General description;

You will work together as a team and focus on two related tasks; an architectural design and a study on the joint designs for assembly.

Architectural Design:

We ask you to develop a holistic proposal for the  glass floor, which we will exhibit at the GLASSTEC 2018 exhibition in Dusseldorf. The proposal needs to include the design and construction of the floor by using sandwich glass panels, including the supporting structure and accessibility.  The concept of sandwich glass panels is based on the MSc thesis of D. Vitalis. Based on his findings, you will have to think what type of (readily available) glass spacers you would like to use, and speculate on the thickness of the individual components (the float glass, spacers, etc.) and the resulting pattern of the spacers for optimizing the design.

Joint Design:

The joints are important components of this structure. You need to come up with the best joint solutions that provide easy assembly and disassembly. They need to have the desired strength and mechanical performance. They need to be either transparent or translucent in order to support the idea of a transparent ground. You will use additive manufacturing techniques to fabricate these joints. Therefore, another challenge is to make use of the potentials of additive manufacturing in the best possible way. You need to develop joint designs, which are efficient within the use of material, time and other resources.

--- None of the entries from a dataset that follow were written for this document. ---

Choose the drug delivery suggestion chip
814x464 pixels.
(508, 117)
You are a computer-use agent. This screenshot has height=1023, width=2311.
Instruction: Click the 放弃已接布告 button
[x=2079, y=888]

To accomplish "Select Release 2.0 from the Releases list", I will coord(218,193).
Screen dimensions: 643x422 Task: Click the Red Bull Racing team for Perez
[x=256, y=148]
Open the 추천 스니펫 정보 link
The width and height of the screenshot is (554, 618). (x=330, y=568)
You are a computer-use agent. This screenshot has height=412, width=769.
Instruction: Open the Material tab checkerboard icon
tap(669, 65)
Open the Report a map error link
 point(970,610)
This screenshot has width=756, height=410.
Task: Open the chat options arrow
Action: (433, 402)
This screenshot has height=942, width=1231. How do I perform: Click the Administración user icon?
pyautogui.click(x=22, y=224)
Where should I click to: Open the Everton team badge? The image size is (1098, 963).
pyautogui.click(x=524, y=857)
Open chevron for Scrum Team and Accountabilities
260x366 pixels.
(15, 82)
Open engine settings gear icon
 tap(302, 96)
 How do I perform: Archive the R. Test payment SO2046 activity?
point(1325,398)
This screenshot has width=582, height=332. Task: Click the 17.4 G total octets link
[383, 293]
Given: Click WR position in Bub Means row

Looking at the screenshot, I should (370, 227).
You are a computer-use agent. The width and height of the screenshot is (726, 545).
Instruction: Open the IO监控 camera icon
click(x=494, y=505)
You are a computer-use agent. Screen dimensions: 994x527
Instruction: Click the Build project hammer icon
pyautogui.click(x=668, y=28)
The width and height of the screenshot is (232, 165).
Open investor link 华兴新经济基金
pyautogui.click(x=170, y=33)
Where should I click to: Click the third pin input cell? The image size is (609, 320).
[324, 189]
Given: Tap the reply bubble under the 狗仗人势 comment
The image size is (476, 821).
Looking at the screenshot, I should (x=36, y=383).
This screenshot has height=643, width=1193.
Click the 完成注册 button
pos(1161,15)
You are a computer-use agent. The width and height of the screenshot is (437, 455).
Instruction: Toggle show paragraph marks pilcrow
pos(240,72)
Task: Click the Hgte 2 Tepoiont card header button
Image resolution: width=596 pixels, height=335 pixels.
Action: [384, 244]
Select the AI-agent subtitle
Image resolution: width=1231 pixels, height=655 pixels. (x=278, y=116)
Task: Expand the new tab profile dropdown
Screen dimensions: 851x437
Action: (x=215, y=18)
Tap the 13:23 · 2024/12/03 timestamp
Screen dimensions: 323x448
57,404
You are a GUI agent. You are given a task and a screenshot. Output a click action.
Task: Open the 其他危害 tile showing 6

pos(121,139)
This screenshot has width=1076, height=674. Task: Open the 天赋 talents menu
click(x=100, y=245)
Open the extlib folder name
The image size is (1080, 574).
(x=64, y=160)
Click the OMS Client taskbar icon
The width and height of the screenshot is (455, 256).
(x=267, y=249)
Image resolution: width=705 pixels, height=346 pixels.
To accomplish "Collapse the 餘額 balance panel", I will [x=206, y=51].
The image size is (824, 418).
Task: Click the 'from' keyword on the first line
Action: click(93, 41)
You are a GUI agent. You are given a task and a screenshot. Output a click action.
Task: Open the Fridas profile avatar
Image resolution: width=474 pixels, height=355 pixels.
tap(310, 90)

You will eventually present these designs in the form of a portfolio and use the most appropriate ones to build the floor.


  • The final design and the built prototype (Week 8)
  • The portfolio with the joint designs (Week 8)
  • A group report on the final design (Week 10)
  • A 3-page individual project report (Week 10)


Learning Outcomes:


After completing the course, the students are expected to be able to:

  • explain the basic mechanical properties of glass and argue on its proper structural application.
  • design a structure using only glass components for both load-bearing structure and cladding with minimal use of opaque connections.
  • explain and apply the size limitations of float glass components due to their fabrication and transportation processes and cost.
  • implement safe connections between structural glass elements.
  • identify and describe the main risks involved in a glass structure and to implement safety measures.
  • apply structural calculations on a glass structure and evaluate the data.
  • design three dimensional complex forms and implement transformations on the design decisions.
  • apply additive manufacturing techniques to fabricate complex objects.
  • implement performance analysis by using computational tools.
  • identify the constraints and possibilities regarding the fabrication technique and their effects on design development.





Introduction and presentation of the assignment, Making the teams for preliminary design, Refreshing the GH skills.


Presentation of design approaches, Developing the preliminary designs. Starting the computational definition.


Presentation of the design proposals, Discussion and selection of the design to build, Making teams for actualization.


Design development, analysis and optimization, Design development for the joints.


Design development, analysis and optimization, Design development for the joints, Fabrication tests.


Presentation of the Final Design, Planning the building process, Preparations for the construction process, Presentation of the joint designs.




Public Presentation.


Hand-in team project reports and personal project reports..

Week 1

Week 2

Week 3

Week 4

Week 5

Week 6

Week 7-8

Downloads and links5

Handing in

Week 1: Introduction – Design Approach

You will design and construct an elevated glass floor, which is approximately 6*6 meters in size. You have only 8 weeks in total to complete it. This is quite short time for such a challenging project. It is going to be an intensive learning process, which includes a lot of experimentation and exploration.

The floor will be made of 2 sandwich glass panels each of which is 3*6 meters in size. So eventually, the resulting floor will have a dimension of 6*6 meters. The sandwich panel will consist of 2 layers of laminated glass and the space between them. The fundamental task of this project is to design the space between the glass layers and develop assembly solutions.

The goal is to design the floor in the most possible transparent form while achieving structural durability. Therefore, all the objects, connectors, joints or binders need to be transparent or translucent. Eventually, the design needs to spare the need of a supporting sub-structure and demonstrate the theme of “Limpid Ground”.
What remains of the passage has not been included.